|Dr. Abayomi Ajayi
Implantation remains the biggest hurdle in securing a pregnancy in assisted conception. When the microscopic embryo quality appears good and the development of the endometrium is satisfactory on ultrasound, it is not possible to easily explain why implantation does not occur. Embryo implantation into the womb may fail due to poor embryo quality or abnormal embryo genetics. It can also often fail due to poor ‘endometrial receptivity’. This is where the lining of the womb is not favourable for the embryo to implant.
Quite simply, to get pregnant you need to have a healthy genetically fit embryo and a good endometrial environment for it to implant into. So, when it is reasonably assumed that the reason for a (or recurrent)failed IVF cycle(s) is an implantation failure especially when the embryo is microscopically of good quality, then endometrial scratching might be employed in order to aid implantation and then IVF treatment success. This has been supported by recent studies.

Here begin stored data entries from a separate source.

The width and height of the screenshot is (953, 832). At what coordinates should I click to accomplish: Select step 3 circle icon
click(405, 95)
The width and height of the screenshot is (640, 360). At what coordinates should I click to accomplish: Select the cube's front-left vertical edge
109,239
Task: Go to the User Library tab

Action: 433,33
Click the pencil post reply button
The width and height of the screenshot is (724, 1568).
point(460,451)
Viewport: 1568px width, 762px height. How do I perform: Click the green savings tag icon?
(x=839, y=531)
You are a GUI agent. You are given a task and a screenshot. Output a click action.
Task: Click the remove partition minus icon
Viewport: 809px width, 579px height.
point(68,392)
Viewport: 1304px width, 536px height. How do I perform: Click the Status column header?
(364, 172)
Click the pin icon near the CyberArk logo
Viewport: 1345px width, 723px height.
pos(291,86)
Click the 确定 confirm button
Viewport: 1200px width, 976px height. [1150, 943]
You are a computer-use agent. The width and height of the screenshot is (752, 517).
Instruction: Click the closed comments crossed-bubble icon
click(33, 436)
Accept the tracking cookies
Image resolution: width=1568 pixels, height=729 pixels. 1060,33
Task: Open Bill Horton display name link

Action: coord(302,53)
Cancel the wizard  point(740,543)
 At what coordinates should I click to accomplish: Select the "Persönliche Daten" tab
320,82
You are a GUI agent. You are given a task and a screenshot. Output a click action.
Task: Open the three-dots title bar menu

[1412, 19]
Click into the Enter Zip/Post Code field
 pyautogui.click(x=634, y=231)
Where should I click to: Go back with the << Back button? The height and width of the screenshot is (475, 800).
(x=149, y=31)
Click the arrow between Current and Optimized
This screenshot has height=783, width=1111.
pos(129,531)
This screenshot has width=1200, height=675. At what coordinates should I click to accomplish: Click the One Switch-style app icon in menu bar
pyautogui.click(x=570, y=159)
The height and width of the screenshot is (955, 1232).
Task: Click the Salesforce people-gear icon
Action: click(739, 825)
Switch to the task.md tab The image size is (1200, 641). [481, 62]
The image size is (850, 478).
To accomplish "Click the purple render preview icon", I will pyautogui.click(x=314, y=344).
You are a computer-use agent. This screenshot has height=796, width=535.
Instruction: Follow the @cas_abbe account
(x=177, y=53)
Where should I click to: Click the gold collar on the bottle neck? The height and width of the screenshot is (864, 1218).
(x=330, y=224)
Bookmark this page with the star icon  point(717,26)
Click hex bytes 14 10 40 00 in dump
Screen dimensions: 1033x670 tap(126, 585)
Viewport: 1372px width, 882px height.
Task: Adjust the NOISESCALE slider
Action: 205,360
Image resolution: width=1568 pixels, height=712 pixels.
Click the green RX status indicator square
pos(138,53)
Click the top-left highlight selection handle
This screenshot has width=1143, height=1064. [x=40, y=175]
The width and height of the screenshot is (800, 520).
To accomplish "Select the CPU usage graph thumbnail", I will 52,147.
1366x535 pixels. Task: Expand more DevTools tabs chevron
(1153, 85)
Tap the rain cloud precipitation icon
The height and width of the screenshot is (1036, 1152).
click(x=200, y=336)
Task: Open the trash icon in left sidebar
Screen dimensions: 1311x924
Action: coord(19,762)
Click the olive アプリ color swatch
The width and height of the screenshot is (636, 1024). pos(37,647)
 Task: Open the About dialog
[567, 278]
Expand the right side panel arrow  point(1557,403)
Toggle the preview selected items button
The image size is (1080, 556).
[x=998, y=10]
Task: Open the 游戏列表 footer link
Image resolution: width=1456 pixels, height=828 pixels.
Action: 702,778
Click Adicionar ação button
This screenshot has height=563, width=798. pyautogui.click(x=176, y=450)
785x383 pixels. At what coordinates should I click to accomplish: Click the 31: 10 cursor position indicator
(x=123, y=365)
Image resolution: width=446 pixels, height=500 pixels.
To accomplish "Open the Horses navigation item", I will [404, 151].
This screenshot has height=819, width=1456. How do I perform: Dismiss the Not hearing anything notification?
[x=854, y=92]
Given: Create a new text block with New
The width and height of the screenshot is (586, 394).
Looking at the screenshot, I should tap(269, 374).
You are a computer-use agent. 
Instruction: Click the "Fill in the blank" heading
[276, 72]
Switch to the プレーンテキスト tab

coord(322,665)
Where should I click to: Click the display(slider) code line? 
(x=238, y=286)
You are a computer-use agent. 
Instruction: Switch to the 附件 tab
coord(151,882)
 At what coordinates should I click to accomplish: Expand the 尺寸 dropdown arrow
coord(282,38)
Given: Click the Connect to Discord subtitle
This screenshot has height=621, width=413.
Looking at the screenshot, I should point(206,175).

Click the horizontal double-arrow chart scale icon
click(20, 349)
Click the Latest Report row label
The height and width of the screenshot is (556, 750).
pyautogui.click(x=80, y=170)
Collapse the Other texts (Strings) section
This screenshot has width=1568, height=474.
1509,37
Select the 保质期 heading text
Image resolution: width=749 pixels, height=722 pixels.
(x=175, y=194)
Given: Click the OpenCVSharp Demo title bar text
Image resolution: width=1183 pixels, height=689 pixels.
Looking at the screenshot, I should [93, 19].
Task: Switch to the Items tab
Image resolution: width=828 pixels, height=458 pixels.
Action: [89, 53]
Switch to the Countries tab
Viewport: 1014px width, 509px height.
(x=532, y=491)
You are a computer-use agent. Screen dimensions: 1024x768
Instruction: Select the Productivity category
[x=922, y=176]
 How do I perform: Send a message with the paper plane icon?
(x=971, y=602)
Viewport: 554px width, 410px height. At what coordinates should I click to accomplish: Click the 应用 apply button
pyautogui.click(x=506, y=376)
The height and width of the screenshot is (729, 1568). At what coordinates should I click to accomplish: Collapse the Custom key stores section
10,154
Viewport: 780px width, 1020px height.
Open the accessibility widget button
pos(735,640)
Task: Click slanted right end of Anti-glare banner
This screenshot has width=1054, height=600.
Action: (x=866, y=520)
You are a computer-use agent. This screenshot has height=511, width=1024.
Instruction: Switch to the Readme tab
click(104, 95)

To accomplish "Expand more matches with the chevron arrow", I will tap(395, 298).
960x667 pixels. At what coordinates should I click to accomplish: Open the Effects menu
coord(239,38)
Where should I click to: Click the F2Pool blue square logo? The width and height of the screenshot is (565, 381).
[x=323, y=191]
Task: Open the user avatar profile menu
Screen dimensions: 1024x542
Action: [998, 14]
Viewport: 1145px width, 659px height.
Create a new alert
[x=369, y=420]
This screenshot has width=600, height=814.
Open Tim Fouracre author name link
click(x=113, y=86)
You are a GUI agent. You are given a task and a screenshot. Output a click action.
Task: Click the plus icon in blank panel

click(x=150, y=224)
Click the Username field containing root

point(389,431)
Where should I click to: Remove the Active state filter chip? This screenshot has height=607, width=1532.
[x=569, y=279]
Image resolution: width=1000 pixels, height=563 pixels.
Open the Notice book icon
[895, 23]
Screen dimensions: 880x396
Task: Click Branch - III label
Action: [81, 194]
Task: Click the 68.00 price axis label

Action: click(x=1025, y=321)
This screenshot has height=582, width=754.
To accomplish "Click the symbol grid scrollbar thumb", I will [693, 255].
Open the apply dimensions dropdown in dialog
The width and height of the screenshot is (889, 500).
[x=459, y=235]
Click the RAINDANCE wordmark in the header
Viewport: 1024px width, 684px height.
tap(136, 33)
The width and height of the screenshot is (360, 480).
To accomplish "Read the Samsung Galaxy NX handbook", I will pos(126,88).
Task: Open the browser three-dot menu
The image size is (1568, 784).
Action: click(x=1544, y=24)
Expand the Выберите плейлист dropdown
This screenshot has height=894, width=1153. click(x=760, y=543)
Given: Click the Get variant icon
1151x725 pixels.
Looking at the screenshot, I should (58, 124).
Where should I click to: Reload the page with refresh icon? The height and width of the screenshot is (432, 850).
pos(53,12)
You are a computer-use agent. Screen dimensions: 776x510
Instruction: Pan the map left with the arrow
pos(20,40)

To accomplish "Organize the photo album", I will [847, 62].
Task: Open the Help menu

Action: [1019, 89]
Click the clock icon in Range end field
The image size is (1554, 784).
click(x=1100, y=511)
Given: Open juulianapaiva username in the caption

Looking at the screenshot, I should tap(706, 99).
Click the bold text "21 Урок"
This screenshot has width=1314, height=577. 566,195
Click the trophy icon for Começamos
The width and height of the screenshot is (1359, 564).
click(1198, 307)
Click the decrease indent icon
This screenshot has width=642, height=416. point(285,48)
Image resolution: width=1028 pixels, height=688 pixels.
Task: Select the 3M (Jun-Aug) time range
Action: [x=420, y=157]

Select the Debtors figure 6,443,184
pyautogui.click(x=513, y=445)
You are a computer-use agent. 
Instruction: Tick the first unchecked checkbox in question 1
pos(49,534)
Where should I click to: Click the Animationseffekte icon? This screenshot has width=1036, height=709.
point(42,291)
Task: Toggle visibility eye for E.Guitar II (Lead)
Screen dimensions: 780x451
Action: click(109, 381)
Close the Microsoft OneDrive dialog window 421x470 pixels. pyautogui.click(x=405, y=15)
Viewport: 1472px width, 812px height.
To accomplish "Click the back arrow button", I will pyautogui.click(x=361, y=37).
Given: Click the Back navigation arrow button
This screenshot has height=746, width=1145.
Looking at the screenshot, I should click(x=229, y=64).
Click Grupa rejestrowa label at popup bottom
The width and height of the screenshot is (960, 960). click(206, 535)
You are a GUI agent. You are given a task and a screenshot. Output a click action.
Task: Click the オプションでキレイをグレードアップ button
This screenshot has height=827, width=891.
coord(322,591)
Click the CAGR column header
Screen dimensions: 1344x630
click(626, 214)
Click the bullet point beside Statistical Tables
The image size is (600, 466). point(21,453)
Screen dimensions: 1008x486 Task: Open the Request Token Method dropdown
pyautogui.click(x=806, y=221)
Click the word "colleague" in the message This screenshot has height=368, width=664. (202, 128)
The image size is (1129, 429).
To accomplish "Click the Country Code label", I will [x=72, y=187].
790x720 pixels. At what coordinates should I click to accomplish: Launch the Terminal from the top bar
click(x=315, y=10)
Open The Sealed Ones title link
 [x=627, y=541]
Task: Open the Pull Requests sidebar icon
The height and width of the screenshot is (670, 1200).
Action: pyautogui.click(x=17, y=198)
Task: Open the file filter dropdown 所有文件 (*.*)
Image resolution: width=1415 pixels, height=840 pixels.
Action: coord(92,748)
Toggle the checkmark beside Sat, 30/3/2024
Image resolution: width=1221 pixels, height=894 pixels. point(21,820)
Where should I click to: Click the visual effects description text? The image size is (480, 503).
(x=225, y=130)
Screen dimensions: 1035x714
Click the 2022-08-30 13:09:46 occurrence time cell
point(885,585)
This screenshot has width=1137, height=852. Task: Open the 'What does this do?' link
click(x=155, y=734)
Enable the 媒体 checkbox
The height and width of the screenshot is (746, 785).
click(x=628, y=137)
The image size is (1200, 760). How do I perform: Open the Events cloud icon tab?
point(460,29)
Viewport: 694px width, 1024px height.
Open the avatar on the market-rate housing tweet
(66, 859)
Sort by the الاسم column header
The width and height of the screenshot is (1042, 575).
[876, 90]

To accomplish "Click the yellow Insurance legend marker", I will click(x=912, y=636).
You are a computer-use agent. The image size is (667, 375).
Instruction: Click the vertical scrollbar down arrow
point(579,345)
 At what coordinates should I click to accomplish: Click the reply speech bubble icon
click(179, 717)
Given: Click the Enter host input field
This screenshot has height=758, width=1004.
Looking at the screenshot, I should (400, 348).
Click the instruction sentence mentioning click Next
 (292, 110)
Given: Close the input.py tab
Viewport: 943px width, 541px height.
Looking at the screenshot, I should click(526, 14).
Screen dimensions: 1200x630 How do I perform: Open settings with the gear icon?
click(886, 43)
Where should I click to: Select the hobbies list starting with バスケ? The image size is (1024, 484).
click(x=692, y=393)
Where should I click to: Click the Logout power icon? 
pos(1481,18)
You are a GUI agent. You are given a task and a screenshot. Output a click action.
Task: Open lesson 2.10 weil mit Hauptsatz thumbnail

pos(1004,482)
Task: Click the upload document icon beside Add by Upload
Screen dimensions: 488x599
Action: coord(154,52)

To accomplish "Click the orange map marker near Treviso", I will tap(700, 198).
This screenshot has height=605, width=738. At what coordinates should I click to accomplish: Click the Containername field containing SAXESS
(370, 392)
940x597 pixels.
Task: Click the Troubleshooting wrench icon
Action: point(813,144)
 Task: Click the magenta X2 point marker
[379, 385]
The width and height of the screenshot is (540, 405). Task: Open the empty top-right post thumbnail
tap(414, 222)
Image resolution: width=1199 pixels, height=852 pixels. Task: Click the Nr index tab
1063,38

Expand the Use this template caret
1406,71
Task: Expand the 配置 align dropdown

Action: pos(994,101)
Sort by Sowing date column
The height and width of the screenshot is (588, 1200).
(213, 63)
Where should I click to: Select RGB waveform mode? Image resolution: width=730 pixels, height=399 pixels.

How does endometrial scratching aid implantation?
The process of endometrial scratching as it relates to embryo implantation is not entirely understood and some questions still remain unanswered. Scientists involved in studies believe that there may be two reasons for the increased implantation rates:
•Increase of endometrial white blood cells. It appears that endometrial injury increases the production of white blood cells (leukocytes such as macrophages) which secrete so called growth factors and cytokines which in turn control embryo implantation.
•Gene switching within the endometrium. Scientists speculate that sometimes embryos fail to implant due to genetic switching related to endometrial receptivity. That is, genes responsible for implantation of embryos are not switched on during the time when embryos are supposed to implant. Endometrial scratching may increase expression of genes (switching of genes) thought to be responsible for preparation of endometrium for implantation.
•Recurrent implantation failures
How is the procedure carried out?
The procedure which usually takes about 15 minutes or less is carried out in the luteal phase of the cycle (i.e. after ovulation) in the cycle preceding IVF treatment. Normally this is done between days 19 and 23, day- 21 of the cycle on the average and that is what we do at Nordica Fertility centre. It can also be performed under anesthesia during a hysteroscopy evaluation of the uterus.
An informed consent is taken and the client is administered oral analgesics about one or two hours prior to the procedure. A speculum will be passed to find the cervix which is then swabbed with a saline solution to clean it. A small disposable endometrial biopsy catheter (Pipelle) is then passed through the cervix into the uterine cavity. The catheter is then agitated in the uterine cavity and suction applied to lightly cause minimal injury to the endometrial lining. Antibiotics may be required after the procedure. It may be followed by some mild uterine cramping and/or slight bleeding per vaginum.
At Nordica, we have employed the use of endometrial scratching successfully for a couple of our clients with previous failed IVF cycle(s) despite good quality embryos in the past few years. Although the benefits of endometrial biopsy scratching are undeniable, the exact timing and the number of biopsies are still being debated by fertility specialists. Fertility doctors agree that the scratch biopsy needs to be done once or twice before embryo transfer.
The additional benefit this procedure offers is that it allows us to map the cervical canal, and since it’s very similar to a dummy embryo transfer, it makes the actual Embryo Transfer much easier.